Knesset panel grants extra month of secrecy on oil pipeline company; Finance Ministry sought 4 years

Sue Surkes is The Times of Israel's environment reporter

The Europe Asia Pipeline Company's oil boom in Eilat, designed to catch any potential oil spill before it leaks more broadly into the sea. (Courtesy EAPC)
The Europe Asia Pipeline Company's oil boom in Eilat, designed to catch any potential oil spill before it leaks more broadly into the sea. (Courtesy EAPC)

The Knesset Foreign Affairs and Defense Committee rejects a Finance Ministry proposal to extend by four years secrecy regulations for a controversial state-owned oil infrastructure conglomerate.

Instead the committee, chaired by Likud MK Yuli Edelstein, grants a one-month extension of the regulations. It remains unclear what will happen next.

More than 380 objections were lodged against the Finance Ministry request. Just over a year ago, the same committee refused to approve a request for a five-year extension, greenlighting a single additional year.

The Europe Asia Pipeline Company — formerly known as the Eilat Ashkelon Pipeline Company — is the best-known of three state companies established by Israel decades ago in a secret partnership with Iran under the shah. It has been operating since 1968.

Until the 1979 Islamic Revolution and the severing of bilateral ties, Israel quietly picked up Iranian oil in Eilat on the Red Sea and transported it overland to Ashkelon on the Mediterranean, from where it could be shipped to Europe. Some of the oil was also used by Israel.
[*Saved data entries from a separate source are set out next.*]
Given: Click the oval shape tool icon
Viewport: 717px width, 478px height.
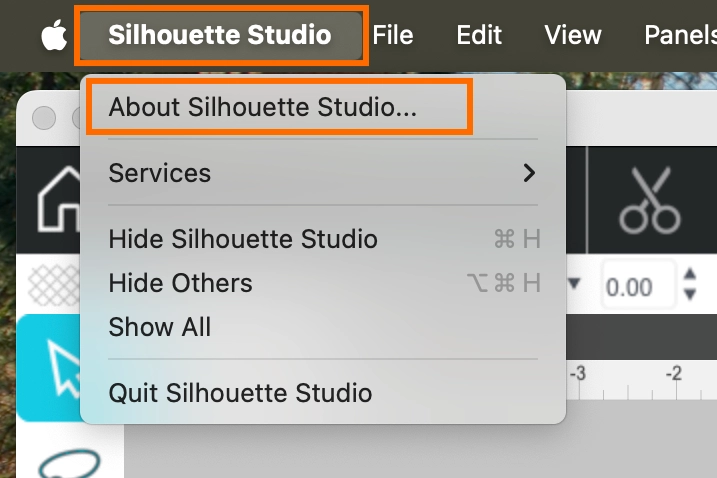Looking at the screenshot, I should (x=70, y=463).
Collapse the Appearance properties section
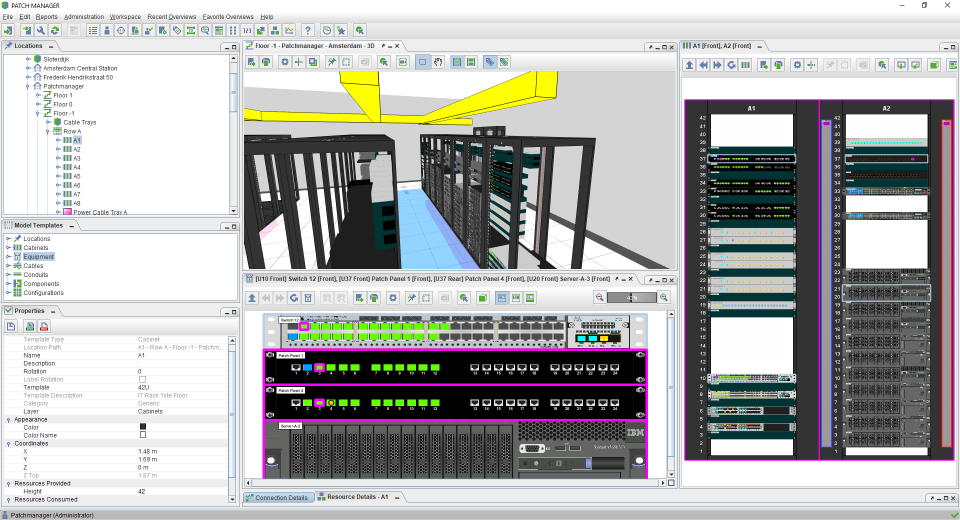 point(8,419)
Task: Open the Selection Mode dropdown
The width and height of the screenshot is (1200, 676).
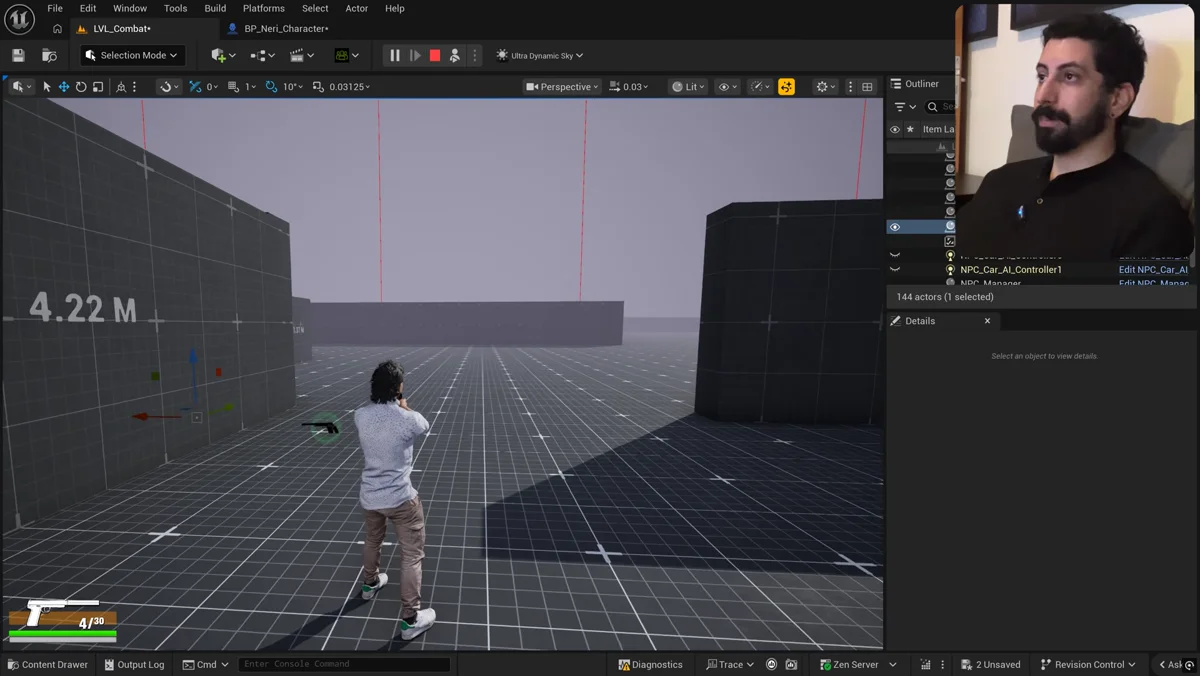Action: point(133,55)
Today, Israel still uses its overland pipes to transport oil between Europe and the Far East. The EAPC has drawn fire for what many environmentalists see as a poor record.

In 2014, it was responsible for Israel’s biggest environmental disaster. Some five million liters of crude oil spilled when a pipeline belonging to the EAPC ruptured, causing significant environmental damage to the Arava desert and Evrona Nature Reserve in the south of the country.

Because of the supposed need for secrecy, the Finance Ministry refuses to explain why the extension of the secrecy regulations is necessary. A spokesperson says:  “Due to the confidentiality of the subject, it is not possible to respond.”

The EAPC would not comment.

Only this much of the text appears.